Thursday, December 17, 2020

Alex Wheatle is a more standard but still well-made entry in the Small Axe saga

Across Steve McQueen's collection of Small Axe movies, the director has kept dipping his toes into new genres to exciting results. For Mangrove, McQueen made a courtroom drama that reverberated with urgency. Lovers Rock was a hangout movie in the style of Richard Linklater. Red, White and Blue was a unique approach to the police drama where antagonism emanated from the institution of policing itself rather than outside criminal forces. And now we have Alex Wheatle, the fourth Small Axe film that sees McQueen doing his own take on a biopic. While more bog-standard than the preceding three Small Axe entries, this is still a Steve McQueen movie so there's plenty to recommend. 

Alex Wheatle (Sheyi Cole) is a real-life author whose origins are chronicled in a non-linear fashion in Alex Wheatle. Growing up in an adopted abusive household, Wheatle enters adulthood with a limited view of the wider world. However, with a little help from his new friends, he soon gets exposed to whole new cultures he'd previously only heard about, including the reggae music scene. Wheatle's first years as an independent adult end up coinciding with the 1981 Brixton Uprising, which forces a guy who has so often been on the sidelines to recognize that now is the time to fight back against oppressive forces. This is all told against a framing device that sees Wheatle in prison and sharing a cell with an eccentric cellmate.

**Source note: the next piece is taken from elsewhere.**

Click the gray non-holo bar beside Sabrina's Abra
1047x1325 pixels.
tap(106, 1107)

Like many biopics, Alex Wheatle bites off more than it can chew in terms of how much story it wants to tell in such a limited amount of time. Running only 66 minutes, Wheatle has a tendency to just blaze right past seemingly crucial character developments for its titular lead character. Most notably, Wheatle's mid-movie transition to embracing his heritage feels too sudden. Giving things more time to breathe could have just made the already-fascinating detours all the more engaging. Even this abrupt development has its upsides though. Cole's performance, for instance, capably reflects Wheatle's transformation while still reminding us of the character we've always known. 

Meanwhile, a whole sequence consisting of still images of the actual 1981 Brixton Uprising while a voice-over recites a poem ends up being one of the most stirring sequences in this entire Small Axe collection. Combining such powerful words with equally evocative imagery perfectly captures the humanity that this uprising against the police was trying to reaffirm. As someone who had no clue about this historical event prior to watching Alex Wheatle, the production does a great job making the circumstances surrounding this riot easily digestible without hindering the storytelling to make it "accessible" to newcomers like me. These on-screen characters should be living their lives, not providing exposition to confused moviegoers.

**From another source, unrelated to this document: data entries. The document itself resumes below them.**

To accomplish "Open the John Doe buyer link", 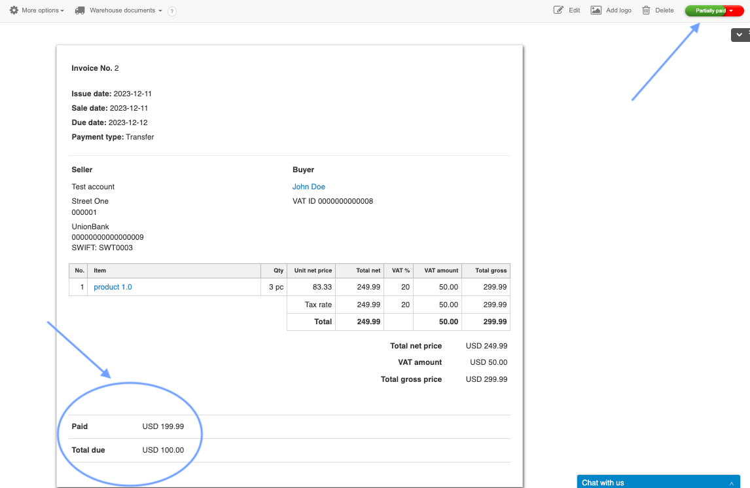I will (x=309, y=187).
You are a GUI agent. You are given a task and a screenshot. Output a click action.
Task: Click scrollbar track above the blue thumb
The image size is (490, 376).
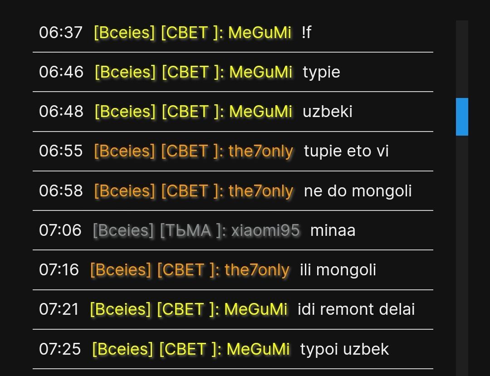click(x=462, y=59)
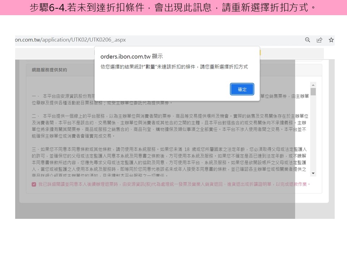The width and height of the screenshot is (347, 260).
Task: Click the share page icon in address bar
Action: click(x=320, y=40)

Save for one strange use of slow-motion straight out of that shot of a camera guy getting speared in Peter Jackson's King Kong (remember when that was what we all associated Jackson with instead of 48fps?), McQueen's filmmaking remains sublime in Alex Wheatle. An extended shot of Wheatle watching from an alleyway as one of his friends is brutalized by police is especially well-realized, particularly in the placement of the camera. Sure, Alex Wheatle sees McQueen adhering more to the formula of a genre rather than revamping it entirely as he did with prior Small Axe productions. But Alex Wheatle has enough memorable qualities to make its more familiar nature manageable.